This new 86 however, is just the beginning of Toyota's sports car renaissance. Soon, there will be an entry-level sports car, and of course, a Big Dog range-topper. You know the name.
"With my next sportscar," explains Tada-san, "I want to make a big... ‘wow'." His arms gesticulate large vortex circles. "Nobody expected us to build something like the GT 86. I want to give the world a shock."Does that mean we are - whisper it - getting a new Supra?
He laughs. Quite loudly. "Of course, anything is possible." Sasaki-san also chirrups in. "With the 86, we didn't want to use driver aids - that's the thinking. But new Supra means big power, so we need something for that. It'll be a different avenue of sports car from the GT 86."
Tantalisingly, neither of them would formulate anything concrete, so it remains as thus: the GT 86 is the hot new thing on the block, and a new Supra is "just one avenue of sports car Toyota could take. There are others too."One thing is for sure however: if Tada-san has his way, the new sports car definitely won't be a hybrid.

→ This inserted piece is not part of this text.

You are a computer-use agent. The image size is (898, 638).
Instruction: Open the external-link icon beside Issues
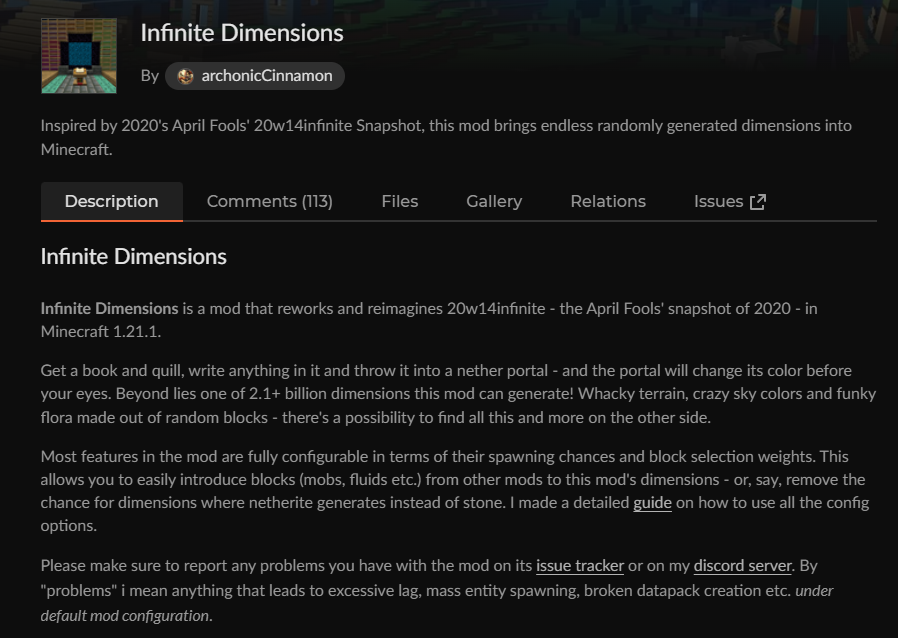758,202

"Our LMP1 programme gave us a good insight into hybrid performance, but for me, I think current hybrid technology is not good for road sports cars. I don't really want that." I inform him about the cosmically-quick Porsche 918 Spyder - built by a company both he and Sasaki greatly admire from an engineering perspective - and he laughs again. "That's a very good hybrid drivetrain, but it's for the man who has an unlimited amount of money. I don't like that. I want to build a car that everybody can afford, a car for the ordinary people, not something that requires too much money."A champion of the everyday petrolhead, no?